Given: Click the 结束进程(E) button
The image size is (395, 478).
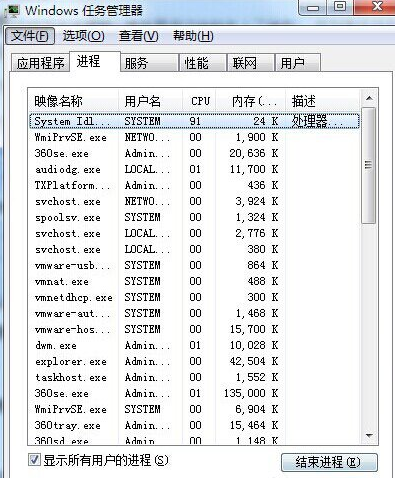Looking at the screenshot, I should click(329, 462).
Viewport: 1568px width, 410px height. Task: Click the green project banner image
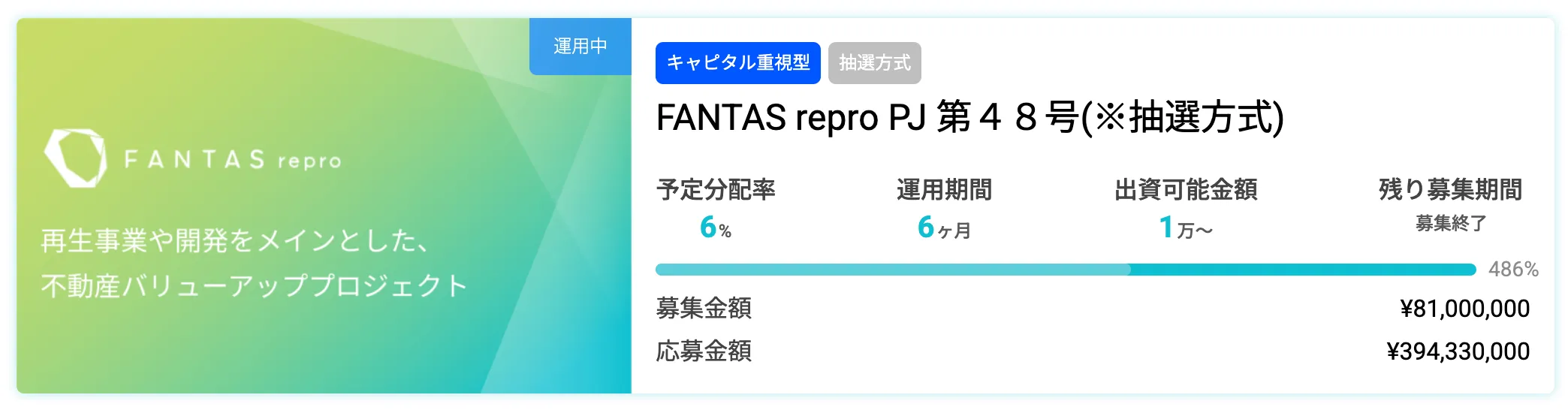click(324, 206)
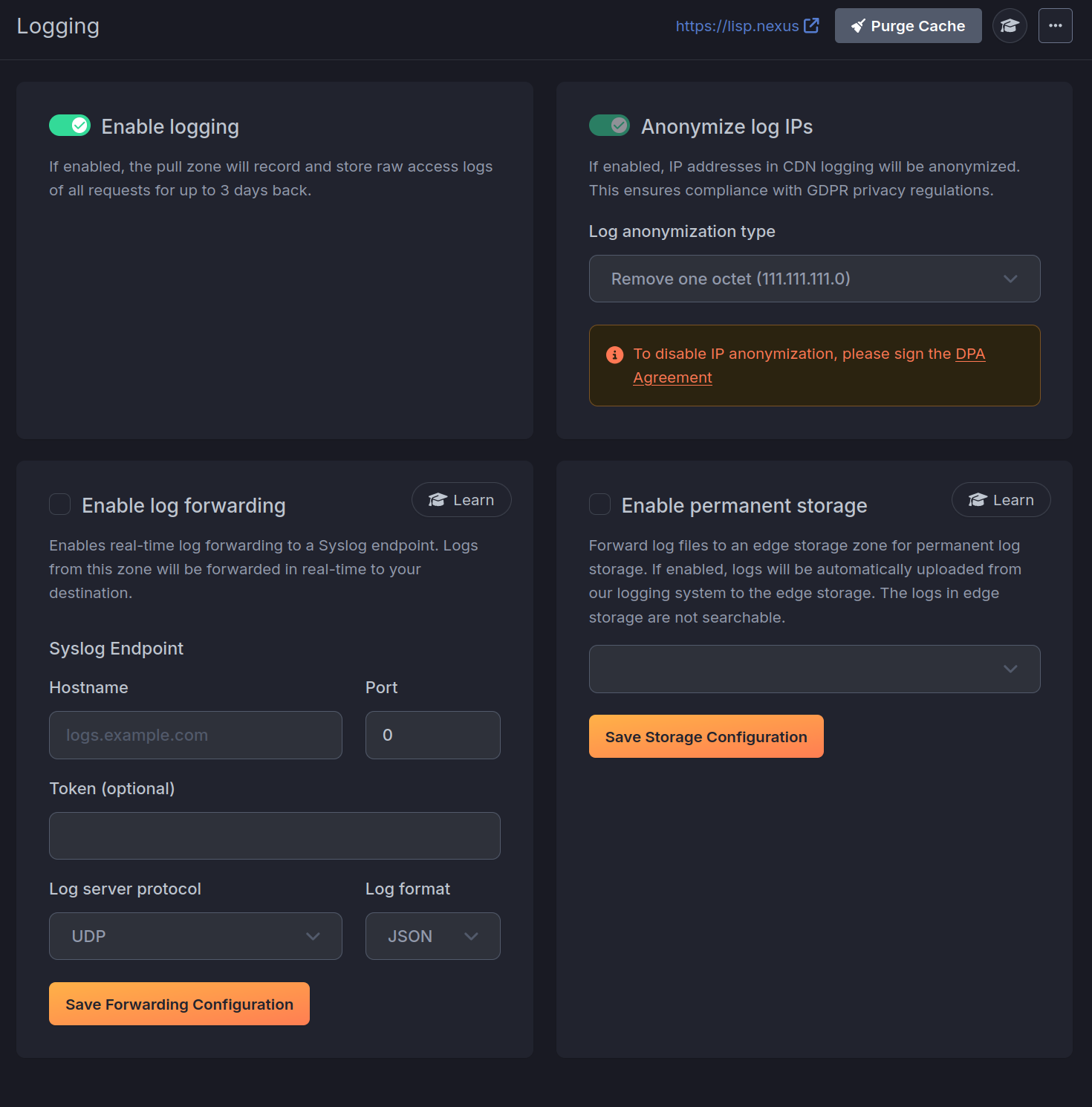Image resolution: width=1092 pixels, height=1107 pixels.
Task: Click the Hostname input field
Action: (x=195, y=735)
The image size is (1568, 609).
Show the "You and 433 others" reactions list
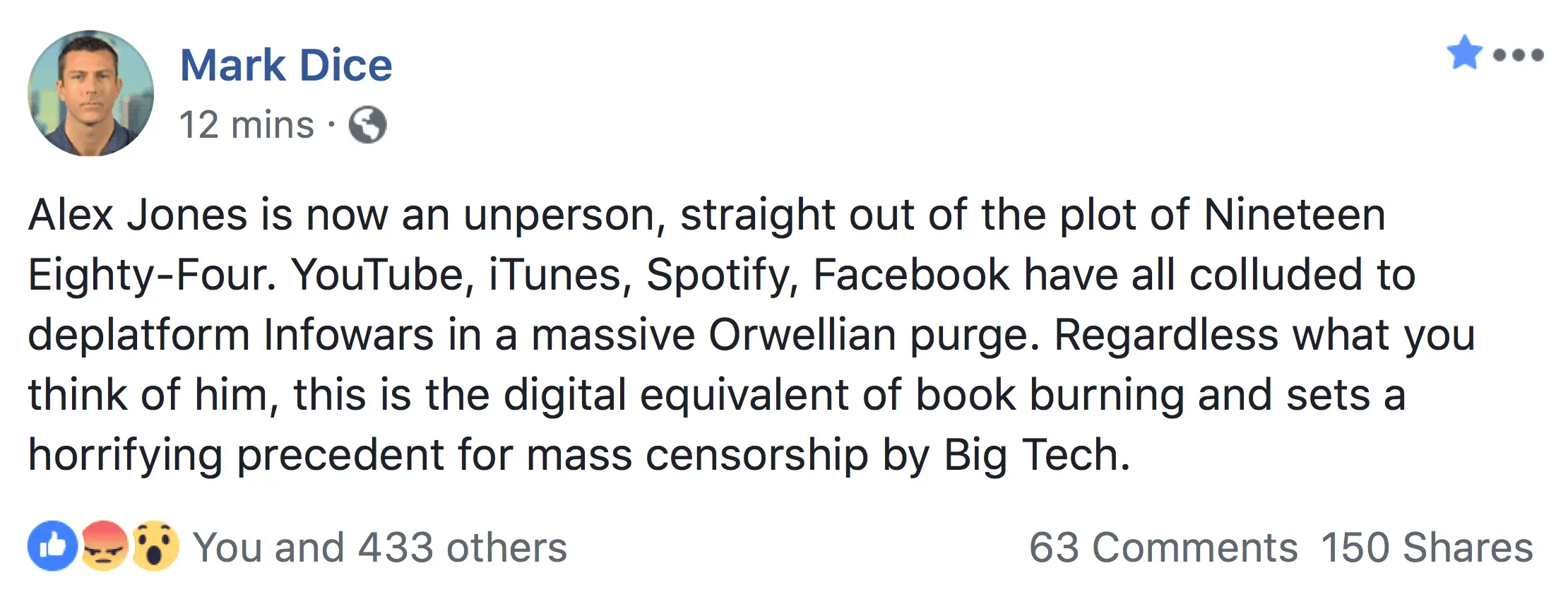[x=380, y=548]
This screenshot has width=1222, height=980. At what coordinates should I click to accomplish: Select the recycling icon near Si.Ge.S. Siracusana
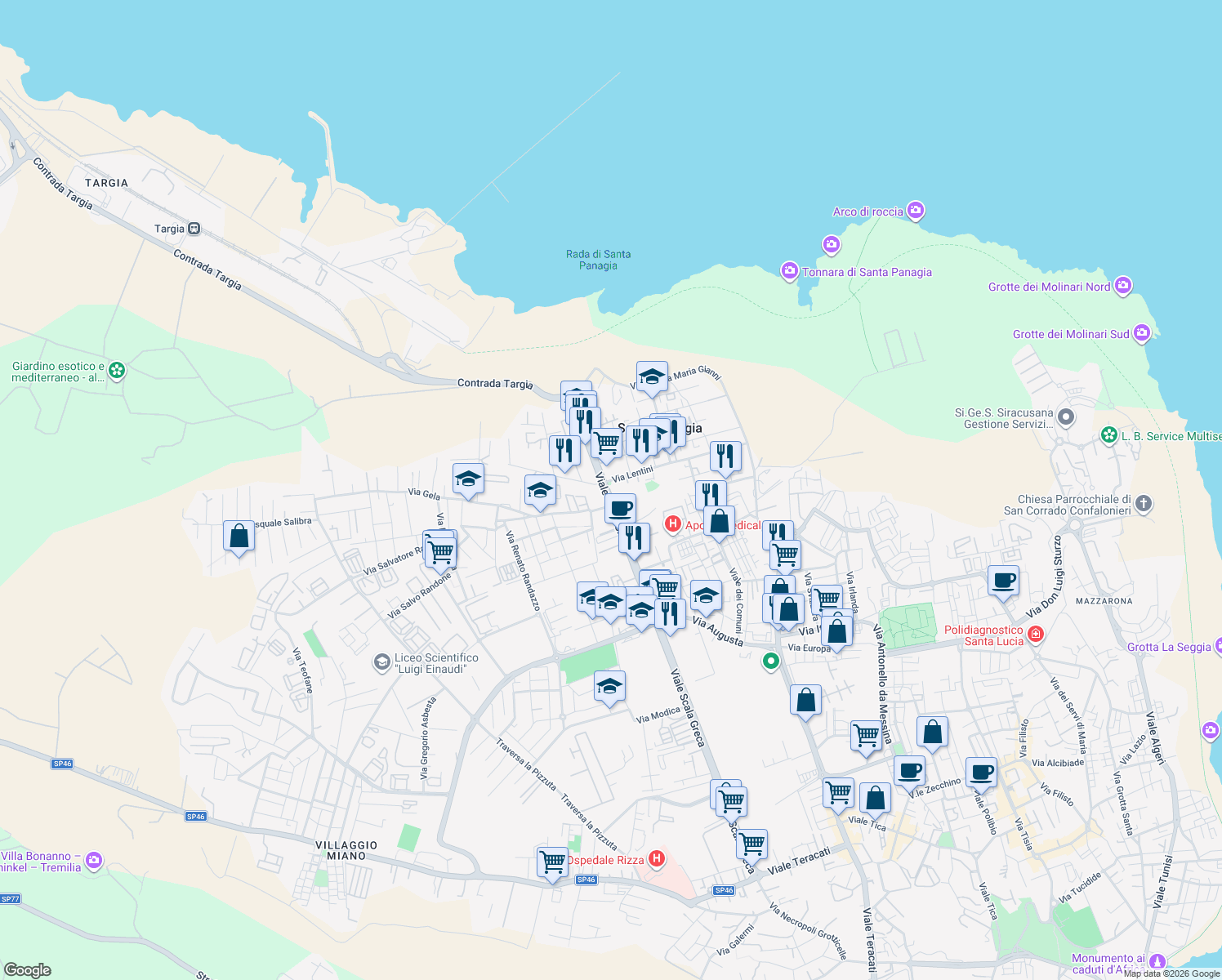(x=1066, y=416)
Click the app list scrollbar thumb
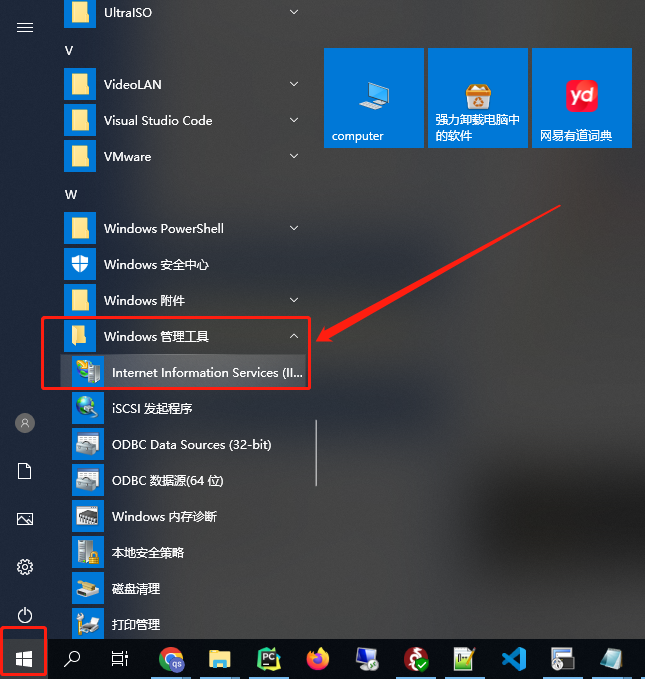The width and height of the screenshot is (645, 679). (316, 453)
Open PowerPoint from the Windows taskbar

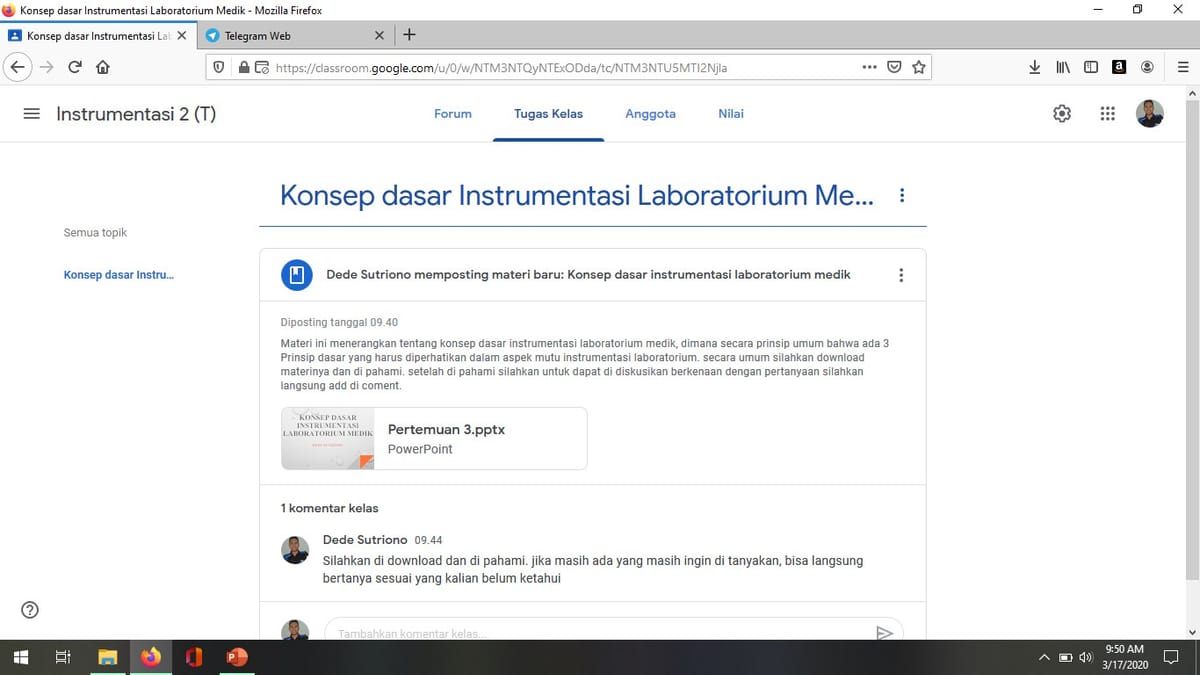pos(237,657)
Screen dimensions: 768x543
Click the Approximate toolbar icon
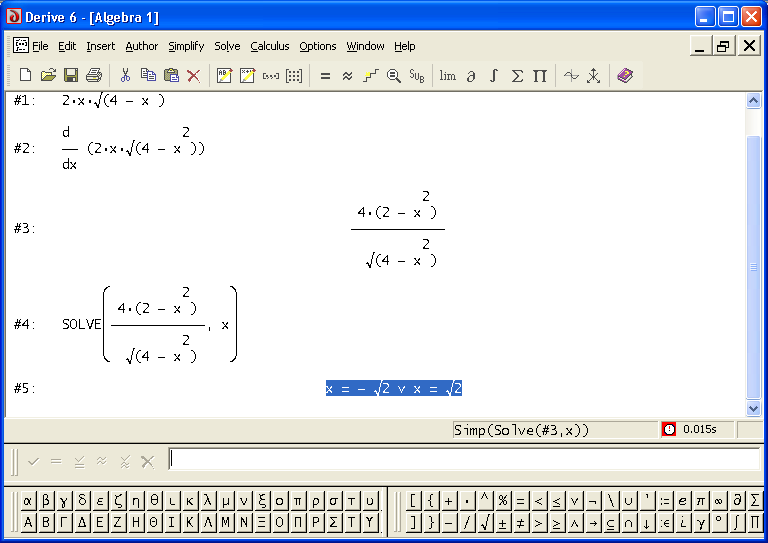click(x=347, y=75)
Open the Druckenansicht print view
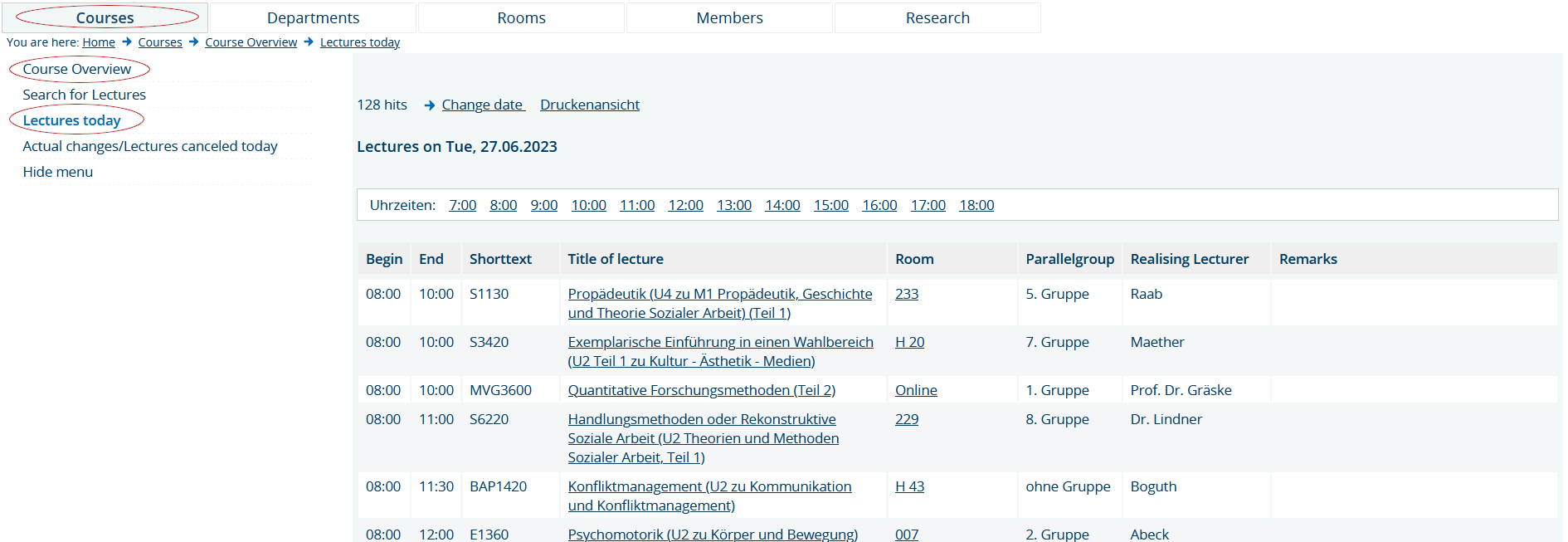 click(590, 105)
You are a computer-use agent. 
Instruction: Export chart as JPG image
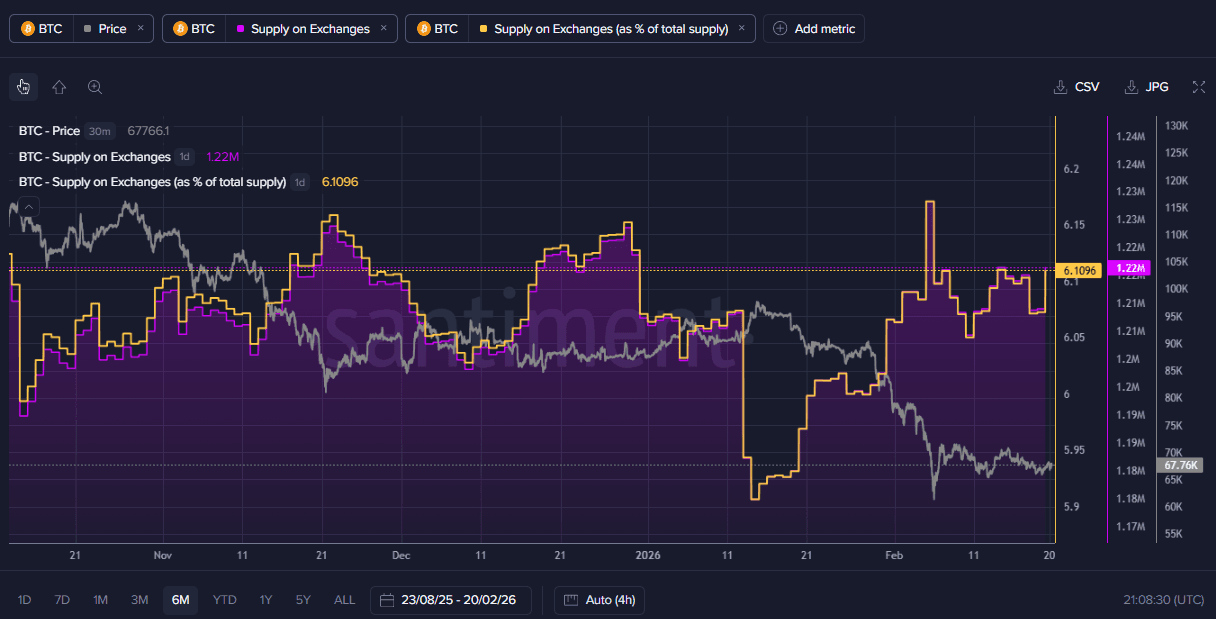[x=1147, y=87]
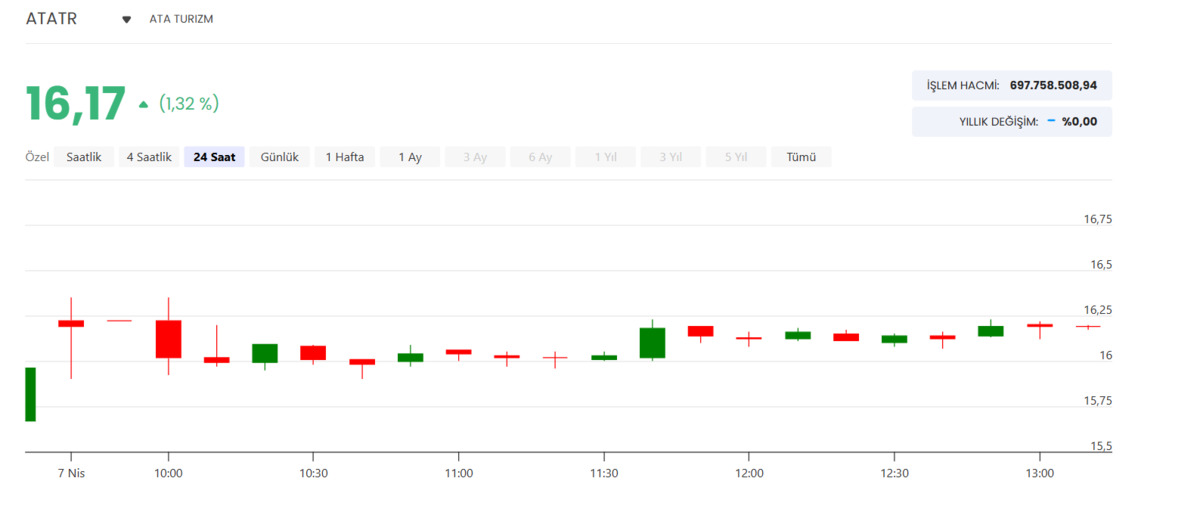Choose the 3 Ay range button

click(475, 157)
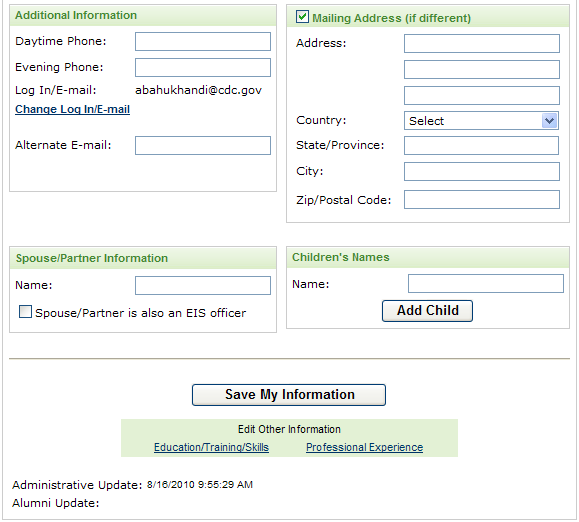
########
_EXERCISE DESCRIPTION:_ Only the text of the entries above is to be given again, exactly, with the pictures left out.

_PROBLEM SOLUTION:_
Given: Click the 结束进程(E) button
The image size is (395, 478).
Looking at the screenshot, I should click(329, 462).
Viewport: 1568px width, 410px height. Task: Click the green project banner image
click(324, 206)
Image resolution: width=1092 pixels, height=1107 pixels.
Task: Click the Hostname input field
Action: (x=195, y=735)
The image size is (1568, 609).
Show the "You and 433 others" reactions list
[x=380, y=548]
This screenshot has width=1222, height=980. At what coordinates should I click to accomplish: Select the recycling icon near Si.Ge.S. Siracusana
(x=1066, y=416)
Click the app list scrollbar thumb
The width and height of the screenshot is (645, 679). (316, 453)
Open PowerPoint from the Windows taskbar

pos(237,657)
Screen dimensions: 768x543
Click the Approximate toolbar icon
click(x=347, y=75)
Open the Druckenansicht print view
 click(590, 105)
You are a computer-use agent. 
Instruction: Export chart as JPG image
[x=1147, y=87]
Choose the 3 Ay range button

click(475, 157)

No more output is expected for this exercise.